▶ _Task statement_: Copy the data below line for line, without changing anything.

======== Input for this task

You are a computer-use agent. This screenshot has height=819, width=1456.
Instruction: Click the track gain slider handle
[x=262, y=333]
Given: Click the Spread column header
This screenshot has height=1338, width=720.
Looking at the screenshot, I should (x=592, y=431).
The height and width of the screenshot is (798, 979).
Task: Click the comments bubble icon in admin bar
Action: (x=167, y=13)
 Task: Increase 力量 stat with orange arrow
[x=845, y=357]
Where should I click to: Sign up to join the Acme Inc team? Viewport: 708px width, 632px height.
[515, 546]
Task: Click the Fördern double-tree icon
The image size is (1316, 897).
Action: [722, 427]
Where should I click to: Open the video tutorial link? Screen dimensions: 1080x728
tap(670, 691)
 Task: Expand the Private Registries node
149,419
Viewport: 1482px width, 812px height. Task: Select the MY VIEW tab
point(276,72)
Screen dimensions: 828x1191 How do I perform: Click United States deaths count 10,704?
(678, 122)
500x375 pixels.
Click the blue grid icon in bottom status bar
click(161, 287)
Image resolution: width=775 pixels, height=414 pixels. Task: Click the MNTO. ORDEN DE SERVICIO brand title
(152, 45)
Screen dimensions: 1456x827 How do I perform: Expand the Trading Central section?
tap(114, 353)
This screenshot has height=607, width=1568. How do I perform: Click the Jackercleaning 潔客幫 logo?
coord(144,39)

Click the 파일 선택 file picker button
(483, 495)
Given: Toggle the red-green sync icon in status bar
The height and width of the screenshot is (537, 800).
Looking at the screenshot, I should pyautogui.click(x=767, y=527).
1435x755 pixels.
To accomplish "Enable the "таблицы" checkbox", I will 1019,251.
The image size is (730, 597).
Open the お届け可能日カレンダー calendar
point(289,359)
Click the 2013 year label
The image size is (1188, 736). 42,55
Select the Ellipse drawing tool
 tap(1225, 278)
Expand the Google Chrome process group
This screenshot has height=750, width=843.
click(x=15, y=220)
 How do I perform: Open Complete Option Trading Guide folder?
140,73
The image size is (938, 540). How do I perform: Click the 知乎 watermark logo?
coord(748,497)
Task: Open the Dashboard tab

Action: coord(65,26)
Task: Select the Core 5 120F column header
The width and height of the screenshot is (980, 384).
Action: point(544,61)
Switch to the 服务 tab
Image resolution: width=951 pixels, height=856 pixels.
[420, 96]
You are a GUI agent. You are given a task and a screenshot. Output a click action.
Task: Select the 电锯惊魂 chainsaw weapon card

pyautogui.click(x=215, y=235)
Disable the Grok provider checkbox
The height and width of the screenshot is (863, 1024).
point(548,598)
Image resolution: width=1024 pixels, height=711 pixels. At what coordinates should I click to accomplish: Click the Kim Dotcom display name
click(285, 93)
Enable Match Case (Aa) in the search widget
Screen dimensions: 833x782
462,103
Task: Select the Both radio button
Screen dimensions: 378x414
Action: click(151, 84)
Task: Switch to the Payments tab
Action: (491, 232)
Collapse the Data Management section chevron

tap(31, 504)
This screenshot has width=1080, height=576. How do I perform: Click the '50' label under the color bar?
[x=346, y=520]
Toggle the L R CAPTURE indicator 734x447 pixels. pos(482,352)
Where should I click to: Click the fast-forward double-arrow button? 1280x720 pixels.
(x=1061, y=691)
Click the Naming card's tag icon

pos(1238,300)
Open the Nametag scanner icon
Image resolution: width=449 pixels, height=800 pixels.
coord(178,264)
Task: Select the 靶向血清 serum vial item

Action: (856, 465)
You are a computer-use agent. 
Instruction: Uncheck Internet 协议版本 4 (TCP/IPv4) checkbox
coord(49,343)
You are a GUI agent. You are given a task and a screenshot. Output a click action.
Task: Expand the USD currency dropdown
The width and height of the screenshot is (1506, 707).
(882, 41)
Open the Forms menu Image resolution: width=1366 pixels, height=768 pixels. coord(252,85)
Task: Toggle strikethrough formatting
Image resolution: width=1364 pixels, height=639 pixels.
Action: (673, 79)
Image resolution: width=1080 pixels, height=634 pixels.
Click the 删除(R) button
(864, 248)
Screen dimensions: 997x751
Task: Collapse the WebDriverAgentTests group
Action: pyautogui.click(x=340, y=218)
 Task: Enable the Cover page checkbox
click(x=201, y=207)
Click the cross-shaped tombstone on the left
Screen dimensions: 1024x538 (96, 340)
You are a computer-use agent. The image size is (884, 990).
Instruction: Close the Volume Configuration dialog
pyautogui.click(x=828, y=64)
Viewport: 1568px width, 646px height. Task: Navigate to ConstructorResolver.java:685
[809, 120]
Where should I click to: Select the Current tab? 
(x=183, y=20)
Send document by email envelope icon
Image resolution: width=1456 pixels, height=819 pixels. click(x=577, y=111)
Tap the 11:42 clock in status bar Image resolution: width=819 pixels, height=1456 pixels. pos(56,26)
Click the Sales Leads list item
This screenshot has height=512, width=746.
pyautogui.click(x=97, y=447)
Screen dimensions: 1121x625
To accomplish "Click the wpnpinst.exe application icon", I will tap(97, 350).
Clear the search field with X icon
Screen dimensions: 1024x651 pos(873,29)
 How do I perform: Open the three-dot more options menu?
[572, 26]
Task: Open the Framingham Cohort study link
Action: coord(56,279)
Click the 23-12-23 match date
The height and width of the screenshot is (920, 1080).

================

▶ _Answer to the problem_:
You are a computer-use agent. This screenshot has height=819, width=1456.
Instruction: Click the track gain slider handle
[x=262, y=333]
Given: Click the Spread column header
This screenshot has height=1338, width=720.
Looking at the screenshot, I should (x=592, y=431).
The height and width of the screenshot is (798, 979).
Task: Click the comments bubble icon in admin bar
Action: (x=167, y=13)
 Task: Increase 力量 stat with orange arrow
[x=845, y=357]
Where should I click to: Sign up to join the Acme Inc team? Viewport: 708px width, 632px height.
[515, 546]
Task: Click the Fördern double-tree icon
The image size is (1316, 897).
Action: [722, 427]
Where should I click to: Open the video tutorial link? Screen dimensions: 1080x728
tap(670, 691)
 Task: Expand the Private Registries node
149,419
Viewport: 1482px width, 812px height. Task: Select the MY VIEW tab
point(276,72)
Screen dimensions: 828x1191 How do I perform: Click United States deaths count 10,704?
(678, 122)
500x375 pixels.
Click the blue grid icon in bottom status bar
click(161, 287)
Image resolution: width=775 pixels, height=414 pixels. Task: Click the MNTO. ORDEN DE SERVICIO brand title
(152, 45)
Screen dimensions: 1456x827 How do I perform: Expand the Trading Central section?
tap(114, 353)
This screenshot has height=607, width=1568. How do I perform: Click the Jackercleaning 潔客幫 logo?
coord(144,39)

Click the 파일 선택 file picker button
(483, 495)
Given: Toggle the red-green sync icon in status bar
The height and width of the screenshot is (537, 800).
Looking at the screenshot, I should pyautogui.click(x=767, y=527).
1435x755 pixels.
To accomplish "Enable the "таблицы" checkbox", I will 1019,251.
The image size is (730, 597).
Open the お届け可能日カレンダー calendar
point(289,359)
Click the 2013 year label
The image size is (1188, 736). 42,55
Select the Ellipse drawing tool
 tap(1225, 278)
Expand the Google Chrome process group
This screenshot has height=750, width=843.
click(x=15, y=220)
 How do I perform: Open Complete Option Trading Guide folder?
140,73
The image size is (938, 540). How do I perform: Click the 知乎 watermark logo?
coord(748,497)
Task: Open the Dashboard tab

Action: coord(65,26)
Task: Select the Core 5 120F column header
The width and height of the screenshot is (980, 384).
Action: point(544,61)
Switch to the 服务 tab
Image resolution: width=951 pixels, height=856 pixels.
[420, 96]
You are a GUI agent. You are given a task and a screenshot. Output a click action.
Task: Select the 电锯惊魂 chainsaw weapon card

pyautogui.click(x=215, y=235)
Disable the Grok provider checkbox
The height and width of the screenshot is (863, 1024).
point(548,598)
Image resolution: width=1024 pixels, height=711 pixels. At what coordinates should I click to accomplish: Click the Kim Dotcom display name
click(285, 93)
Enable Match Case (Aa) in the search widget
Screen dimensions: 833x782
462,103
Task: Select the Both radio button
Screen dimensions: 378x414
Action: click(151, 84)
Task: Switch to the Payments tab
Action: (491, 232)
Collapse the Data Management section chevron

tap(31, 504)
This screenshot has width=1080, height=576. How do I perform: Click the '50' label under the color bar?
[x=346, y=520]
Toggle the L R CAPTURE indicator 734x447 pixels. pos(482,352)
Where should I click to: Click the fast-forward double-arrow button? 1280x720 pixels.
(x=1061, y=691)
Click the Naming card's tag icon

pos(1238,300)
Open the Nametag scanner icon
Image resolution: width=449 pixels, height=800 pixels.
coord(178,264)
Task: Select the 靶向血清 serum vial item

Action: (856, 465)
You are a computer-use agent. 
Instruction: Uncheck Internet 协议版本 4 (TCP/IPv4) checkbox
coord(49,343)
You are a GUI agent. You are given a task and a screenshot. Output a click action.
Task: Expand the USD currency dropdown
The width and height of the screenshot is (1506, 707).
(882, 41)
Open the Forms menu Image resolution: width=1366 pixels, height=768 pixels. coord(252,85)
Task: Toggle strikethrough formatting
Image resolution: width=1364 pixels, height=639 pixels.
Action: (673, 79)
Image resolution: width=1080 pixels, height=634 pixels.
Click the 删除(R) button
(864, 248)
Screen dimensions: 997x751
Task: Collapse the WebDriverAgentTests group
Action: pyautogui.click(x=340, y=218)
 Task: Enable the Cover page checkbox
click(x=201, y=207)
Click the cross-shaped tombstone on the left
Screen dimensions: 1024x538 (96, 340)
You are a computer-use agent. The image size is (884, 990).
Instruction: Close the Volume Configuration dialog
pyautogui.click(x=828, y=64)
Viewport: 1568px width, 646px height. Task: Navigate to ConstructorResolver.java:685
[809, 120]
Where should I click to: Select the Current tab? 
(x=183, y=20)
Send document by email envelope icon
Image resolution: width=1456 pixels, height=819 pixels. click(x=577, y=111)
Tap the 11:42 clock in status bar Image resolution: width=819 pixels, height=1456 pixels. pos(56,26)
Click the Sales Leads list item
This screenshot has height=512, width=746.
pyautogui.click(x=97, y=447)
Screen dimensions: 1121x625
To accomplish "Click the wpnpinst.exe application icon", I will tap(97, 350).
Clear the search field with X icon
Screen dimensions: 1024x651 pos(873,29)
 How do I perform: Open the three-dot more options menu?
[572, 26]
Task: Open the Framingham Cohort study link
Action: coord(56,279)
Click the 23-12-23 match date
The height and width of the screenshot is (920, 1080).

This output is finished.